Como alternativa, o economista demonstrou o potencial do desenvolvimento endógeno, quando implementado a luz de um processo de governança capaz de desconstruir gargalos instalados, tais como: individualismo exacerbado, dificuldade de cooperar, problemas de confiança, etc. Nesse contexto, os recursos tangíveis e intangíveis de cada local exercem papel fundamental, completa o economista. 
O economista Ranulfo Vidigal, falou sobre as dificuldades orçamentárias vividas especialmente por Campos dos Goytacazes. Levantou as dificuldades do governo manter serviços fundamentais, no contexto da queda acentuada das receitas orçamentarias no exercício de 2017.

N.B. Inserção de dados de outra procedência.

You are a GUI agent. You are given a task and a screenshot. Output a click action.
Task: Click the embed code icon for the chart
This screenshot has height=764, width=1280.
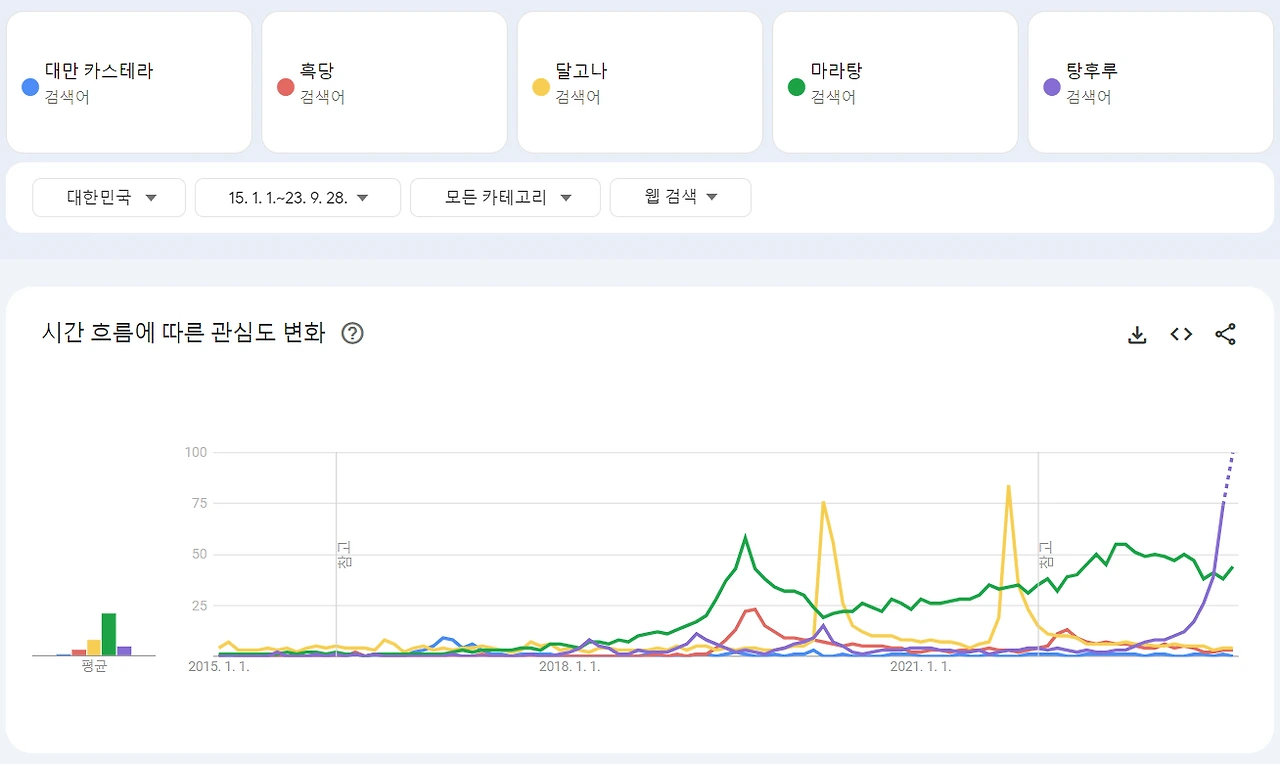tap(1181, 334)
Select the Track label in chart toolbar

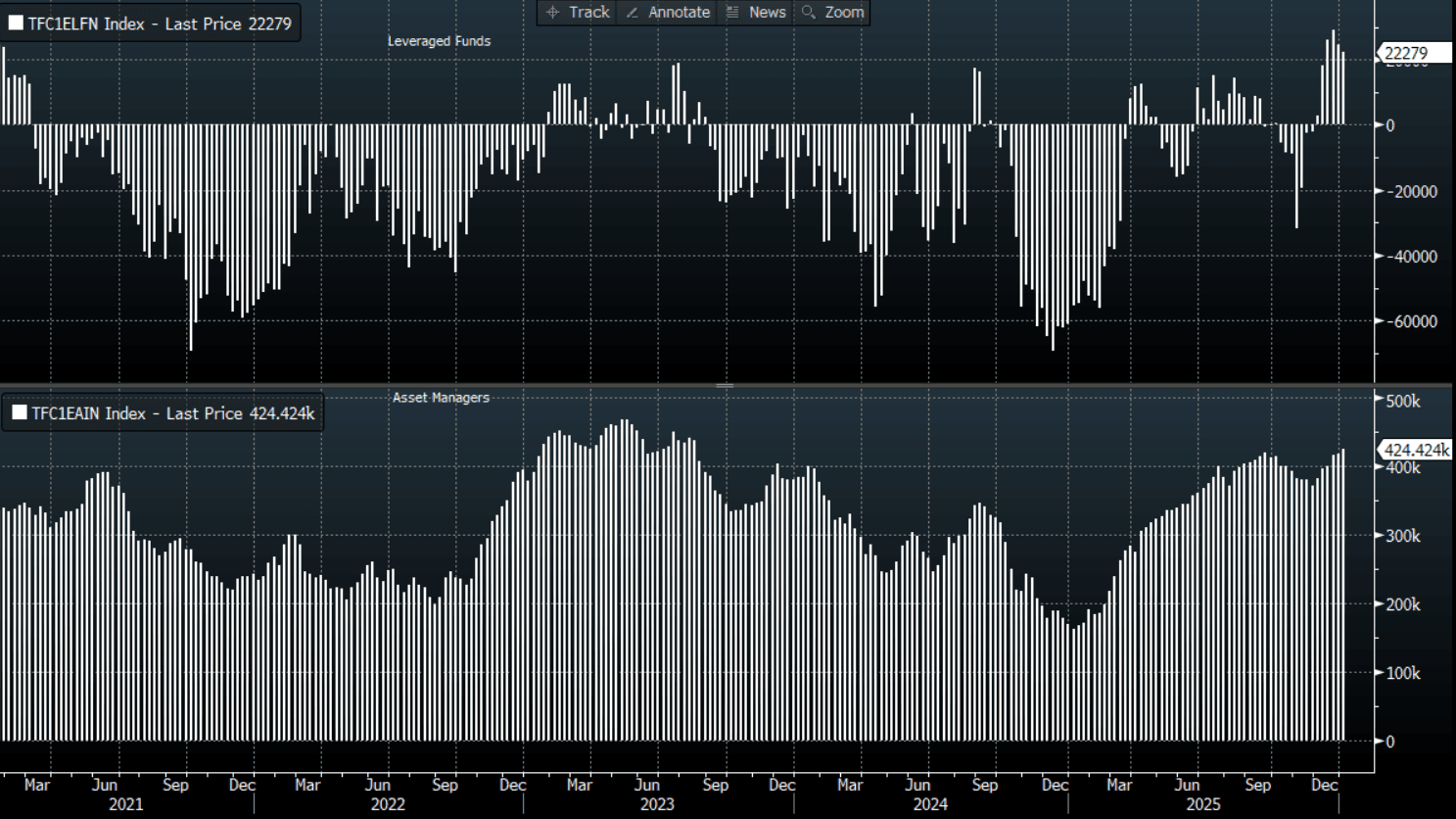point(588,13)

sexta-feira, 10 de fevereiro de 2017

Participação especial do petróleo em queda na Bacia de Campos

As receitas relativas as participações especiais da produção de petróleo do 4º trimestre de 2016, transferidas para os municípios da região Norte Fluminense em fevereiro deste ano, cresceram 1,75% em relação ao mesmo período do ano anterior.
Carapebus perdeu 48,2%, São João da Barra perdeu 15,67%, Quissamã perdeu 5,66% e Macaé perdeu 0,82%. Foi verificado um crescimento de 7,9% somente em Campos dos Goytacazes, no período analisado.
Importante observar que a participação relativa da região no total de receita distribuída para os municípios do país, caiu para 13,99% no ultimo trimestre de 2016, comparativamente, a participação de 24,13% o último trimestre do ano anterior. Este fato é devido a redução da produtividade na Bacia de Campos e a evolução da produção da Bacia de Santos.